O cão tinhoso, filho de uma égua, tinha me reconhecido e me transformado em cúmplice, passadora de droga. Uma baita zonzeira me dominou, um torpor nas pernas, chumbo nos pés, juro que pensei que fosse desmaiar, achei até que eu estava com o pé na cova. Como uma pedra de uma tonelada, eu caí sentada em cima da bagagem que o cão tinhoso tinha jogado para mim, e ali fiquei, sem desmaiar e vendo todo o cenário se desenrolar como se tudo estivesse se passando bem devagar.

Os policiais começara a atirar, o Cascola caiu uns vinte metros adiante, eu ali espiando a morte nua e crua do desinfeliz, o corpo do branquelo lavado em sangue, o povaréu se juntando em volta, interessado nas peripécias da ocorrência. Ninguém olhou para mim, dona, nenhum cristão pôs reparo na minha figura, eu ali em cima da maldita mala preta, descorçoada sem coragem pra me por de pé. Eu era cúmplice do defunto excomungado que deveria ter comparsas por ali. O desinfeliz havia batido as botas, mas com certeza seus amigos viriam recuperar a mercadoria.

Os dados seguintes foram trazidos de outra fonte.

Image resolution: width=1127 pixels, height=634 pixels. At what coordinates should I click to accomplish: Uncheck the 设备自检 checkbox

A duras penas me firmei nas pernas bambas e nem seu como consegui me safar de fininho carregando a maleta. Segui em frente e me enfiei na igreja da Saúde, e fiquei esperando o meu coração bater no compasso normal. Arreneguei o santo paulista, me achei culpada por ter abandonado os milagreiros de minha confiança.

Então abri a sacola, devagar, com medo. Não era cocaína não dona, era dinheiro, um montão, como eu nunca pensei que pudesse existir, tudo em nota de cinquenta. Aí eu percebi o milagre realizado, pedi desculpas ao santo paulista que fez o braço do Cascola jogar a sorte nos meus pés.

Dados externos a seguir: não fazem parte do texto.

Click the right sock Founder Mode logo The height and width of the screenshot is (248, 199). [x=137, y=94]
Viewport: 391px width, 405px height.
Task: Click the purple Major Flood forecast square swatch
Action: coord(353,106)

Por isso não faço pouco de milagres. O santo é danado de bom, milagreiro tão porreta que nem careceu eu ficar ajoelhada suplicante em frente a sua imagem.

Nesse pondo da narrativa, eu interrompi a velha senhora:

— A senhora não teve medo, dona Lola? Medo de ser perseguida pela gang do falecido Cascola?

— Claro que tive, mas tive sabedoria de fazer o que era correto e não desmerecer o milagre. Catei uma notas de cinquenta, enfiei nos molambos do meus peitos, peguei um táxi até a favela, catei meus netos e me mandei para a Barra Funda. Eu tinha que procurar outro horizonte para me estabelecer. Comprei passagens para uma cidade do interior do Paraná e nem chego perto de São Paulo.

Dona Lola que perdoe, mas o marginal, a meu ver, não teve nenhuma sociedade com o santo. Apenas não quis que a sua maleta recheada caísse nas mãos da polícia. Ele sabia que todo o dinheiro iria sumir. Talvez ele até pensasse que se safaria e poderia recuperar a maleta mais tarde.

Mas para dona Lola, foi puro milagre.